WORK ITEM
Write out, unchanged, the lines from the one holding "Select Toluol from the results list" to the close of the listing. Both the first and last lines belong in it.

RECORDS SUPPLIED
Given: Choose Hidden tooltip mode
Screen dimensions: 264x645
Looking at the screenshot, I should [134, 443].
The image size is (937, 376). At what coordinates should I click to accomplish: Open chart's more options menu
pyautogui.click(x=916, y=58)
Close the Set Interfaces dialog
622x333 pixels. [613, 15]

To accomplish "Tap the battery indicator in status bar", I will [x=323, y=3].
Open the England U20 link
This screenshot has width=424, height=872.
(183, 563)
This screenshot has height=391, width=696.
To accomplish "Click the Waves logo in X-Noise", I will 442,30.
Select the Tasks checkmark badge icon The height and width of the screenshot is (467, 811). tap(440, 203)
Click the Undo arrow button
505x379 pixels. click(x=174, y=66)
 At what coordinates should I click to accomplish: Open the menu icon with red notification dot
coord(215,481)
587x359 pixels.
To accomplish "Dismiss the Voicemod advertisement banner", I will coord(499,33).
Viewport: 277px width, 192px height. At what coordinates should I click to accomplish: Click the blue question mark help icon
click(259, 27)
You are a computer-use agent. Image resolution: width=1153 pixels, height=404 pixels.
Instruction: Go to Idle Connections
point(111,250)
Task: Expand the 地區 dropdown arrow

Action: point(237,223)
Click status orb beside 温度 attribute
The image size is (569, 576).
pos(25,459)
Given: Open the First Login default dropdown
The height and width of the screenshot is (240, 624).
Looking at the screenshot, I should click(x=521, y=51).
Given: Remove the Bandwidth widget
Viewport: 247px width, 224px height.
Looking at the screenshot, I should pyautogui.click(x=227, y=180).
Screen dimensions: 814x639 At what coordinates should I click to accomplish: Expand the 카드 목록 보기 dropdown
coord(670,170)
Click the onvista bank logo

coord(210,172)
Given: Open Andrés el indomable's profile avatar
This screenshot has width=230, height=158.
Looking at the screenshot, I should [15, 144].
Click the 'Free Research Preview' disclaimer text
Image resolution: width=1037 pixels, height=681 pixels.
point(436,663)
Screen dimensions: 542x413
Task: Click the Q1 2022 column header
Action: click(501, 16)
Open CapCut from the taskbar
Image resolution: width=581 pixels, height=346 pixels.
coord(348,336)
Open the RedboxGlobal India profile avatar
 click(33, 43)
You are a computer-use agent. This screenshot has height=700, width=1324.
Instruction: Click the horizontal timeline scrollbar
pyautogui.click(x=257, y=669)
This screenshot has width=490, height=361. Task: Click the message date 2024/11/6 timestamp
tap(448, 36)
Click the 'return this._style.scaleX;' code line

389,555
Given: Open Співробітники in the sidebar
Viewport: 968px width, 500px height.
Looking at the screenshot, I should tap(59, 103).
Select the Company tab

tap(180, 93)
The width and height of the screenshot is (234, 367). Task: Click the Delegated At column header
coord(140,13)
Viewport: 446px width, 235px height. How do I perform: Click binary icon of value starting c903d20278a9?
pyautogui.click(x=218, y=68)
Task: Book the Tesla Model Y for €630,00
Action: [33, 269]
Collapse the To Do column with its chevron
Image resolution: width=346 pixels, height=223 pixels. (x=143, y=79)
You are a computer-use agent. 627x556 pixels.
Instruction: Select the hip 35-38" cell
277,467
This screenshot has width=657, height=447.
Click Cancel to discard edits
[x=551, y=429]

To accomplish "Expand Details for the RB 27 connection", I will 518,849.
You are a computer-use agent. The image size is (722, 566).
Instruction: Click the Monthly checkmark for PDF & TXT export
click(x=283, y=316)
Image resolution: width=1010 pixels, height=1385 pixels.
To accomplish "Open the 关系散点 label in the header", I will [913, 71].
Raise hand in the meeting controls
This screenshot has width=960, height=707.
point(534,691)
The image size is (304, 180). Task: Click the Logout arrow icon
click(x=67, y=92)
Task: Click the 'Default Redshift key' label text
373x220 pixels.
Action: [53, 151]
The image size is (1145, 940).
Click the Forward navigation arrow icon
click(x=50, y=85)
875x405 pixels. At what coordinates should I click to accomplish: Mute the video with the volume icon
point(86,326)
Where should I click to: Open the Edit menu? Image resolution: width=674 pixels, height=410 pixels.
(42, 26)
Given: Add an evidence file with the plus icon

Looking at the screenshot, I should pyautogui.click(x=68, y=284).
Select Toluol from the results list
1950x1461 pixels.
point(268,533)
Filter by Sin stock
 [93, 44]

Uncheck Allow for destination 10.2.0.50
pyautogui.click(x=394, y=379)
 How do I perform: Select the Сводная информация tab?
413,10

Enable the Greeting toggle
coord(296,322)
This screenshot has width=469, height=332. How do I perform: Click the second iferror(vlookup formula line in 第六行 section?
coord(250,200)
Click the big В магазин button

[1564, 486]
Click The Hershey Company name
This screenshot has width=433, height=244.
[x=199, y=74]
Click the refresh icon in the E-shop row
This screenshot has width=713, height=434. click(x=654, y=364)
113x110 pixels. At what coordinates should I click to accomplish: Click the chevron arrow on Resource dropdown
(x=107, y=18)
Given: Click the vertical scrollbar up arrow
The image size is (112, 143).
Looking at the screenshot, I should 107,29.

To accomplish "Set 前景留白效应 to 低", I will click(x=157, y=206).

RESULT OF THIS TASK
Select Toluol from the results list
1950x1461 pixels.
point(268,533)
Filter by Sin stock
 [93, 44]

Uncheck Allow for destination 10.2.0.50
pyautogui.click(x=394, y=379)
 How do I perform: Select the Сводная информация tab?
413,10

Enable the Greeting toggle
coord(296,322)
This screenshot has width=469, height=332. How do I perform: Click the second iferror(vlookup formula line in 第六行 section?
coord(250,200)
Click the big В магазин button

[1564, 486]
Click The Hershey Company name
This screenshot has width=433, height=244.
[x=199, y=74]
Click the refresh icon in the E-shop row
This screenshot has width=713, height=434. click(x=654, y=364)
113x110 pixels. At what coordinates should I click to accomplish: Click the chevron arrow on Resource dropdown
(x=107, y=18)
Given: Click the vertical scrollbar up arrow
The image size is (112, 143).
Looking at the screenshot, I should 107,29.

To accomplish "Set 前景留白效应 to 低", I will click(x=157, y=206).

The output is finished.